> _Prompt_: Copy out the lines below with every occurrence of "computer-use agent" changed to "screen assistant", leaving everything else as it is.

==== Data shown ====

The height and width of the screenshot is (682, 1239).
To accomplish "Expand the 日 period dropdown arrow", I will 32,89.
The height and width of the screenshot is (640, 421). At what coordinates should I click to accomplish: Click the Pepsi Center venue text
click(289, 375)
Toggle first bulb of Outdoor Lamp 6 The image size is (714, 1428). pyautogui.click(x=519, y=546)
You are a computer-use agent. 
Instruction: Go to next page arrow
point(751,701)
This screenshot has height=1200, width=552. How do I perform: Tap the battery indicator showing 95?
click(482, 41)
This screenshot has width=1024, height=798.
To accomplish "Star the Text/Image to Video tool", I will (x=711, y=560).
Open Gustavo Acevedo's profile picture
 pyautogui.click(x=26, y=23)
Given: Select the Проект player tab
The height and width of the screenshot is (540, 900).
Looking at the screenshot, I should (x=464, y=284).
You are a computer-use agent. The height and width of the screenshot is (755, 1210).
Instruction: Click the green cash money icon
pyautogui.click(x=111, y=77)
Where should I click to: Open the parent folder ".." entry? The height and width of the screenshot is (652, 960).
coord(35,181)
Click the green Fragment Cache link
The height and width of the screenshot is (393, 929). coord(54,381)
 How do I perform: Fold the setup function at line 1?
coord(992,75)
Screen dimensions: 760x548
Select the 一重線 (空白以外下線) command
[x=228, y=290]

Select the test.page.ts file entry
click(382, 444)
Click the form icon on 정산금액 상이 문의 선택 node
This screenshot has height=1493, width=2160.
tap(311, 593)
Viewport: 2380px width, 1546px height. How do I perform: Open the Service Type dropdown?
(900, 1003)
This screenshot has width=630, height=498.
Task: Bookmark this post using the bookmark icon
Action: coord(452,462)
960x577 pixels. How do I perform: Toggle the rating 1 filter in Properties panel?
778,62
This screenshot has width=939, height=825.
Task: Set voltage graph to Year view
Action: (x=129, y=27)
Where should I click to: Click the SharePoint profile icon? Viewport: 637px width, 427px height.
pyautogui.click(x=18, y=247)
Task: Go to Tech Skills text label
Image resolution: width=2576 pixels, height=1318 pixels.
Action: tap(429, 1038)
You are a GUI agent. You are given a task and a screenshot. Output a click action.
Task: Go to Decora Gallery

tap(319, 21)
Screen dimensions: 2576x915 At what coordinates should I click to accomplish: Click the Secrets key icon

====

> _Task solution_:
The height and width of the screenshot is (682, 1239).
To accomplish "Expand the 日 period dropdown arrow", I will 32,89.
The height and width of the screenshot is (640, 421). At what coordinates should I click to accomplish: Click the Pepsi Center venue text
click(289, 375)
Toggle first bulb of Outdoor Lamp 6 The image size is (714, 1428). pyautogui.click(x=519, y=546)
You are a screen assistant. 
Instruction: Go to next page arrow
point(751,701)
This screenshot has height=1200, width=552. How do I perform: Tap the battery indicator showing 95?
click(482, 41)
This screenshot has width=1024, height=798.
To accomplish "Star the Text/Image to Video tool", I will (x=711, y=560).
Open Gustavo Acevedo's profile picture
 pyautogui.click(x=26, y=23)
Given: Select the Проект player tab
The height and width of the screenshot is (540, 900).
Looking at the screenshot, I should (x=464, y=284).
You are a screen assistant. The height and width of the screenshot is (755, 1210).
Instruction: Click the green cash money icon
pyautogui.click(x=111, y=77)
Where should I click to: Open the parent folder ".." entry? The height and width of the screenshot is (652, 960).
coord(35,181)
Click the green Fragment Cache link
The height and width of the screenshot is (393, 929). coord(54,381)
 How do I perform: Fold the setup function at line 1?
coord(992,75)
Screen dimensions: 760x548
Select the 一重線 (空白以外下線) command
[x=228, y=290]

Select the test.page.ts file entry
click(382, 444)
Click the form icon on 정산금액 상이 문의 선택 node
This screenshot has height=1493, width=2160.
tap(311, 593)
Viewport: 2380px width, 1546px height. How do I perform: Open the Service Type dropdown?
(900, 1003)
This screenshot has width=630, height=498.
Task: Bookmark this post using the bookmark icon
Action: coord(452,462)
960x577 pixels. How do I perform: Toggle the rating 1 filter in Properties panel?
778,62
This screenshot has width=939, height=825.
Task: Set voltage graph to Year view
Action: (x=129, y=27)
Where should I click to: Click the SharePoint profile icon? Viewport: 637px width, 427px height.
pyautogui.click(x=18, y=247)
Task: Go to Tech Skills text label
Image resolution: width=2576 pixels, height=1318 pixels.
Action: tap(429, 1038)
You are a GUI agent. You are given a task and a screenshot. Output a click action.
Task: Go to Decora Gallery

tap(319, 21)
Screen dimensions: 2576x915 At what coordinates should I click to accomplish: Click the Secrets key icon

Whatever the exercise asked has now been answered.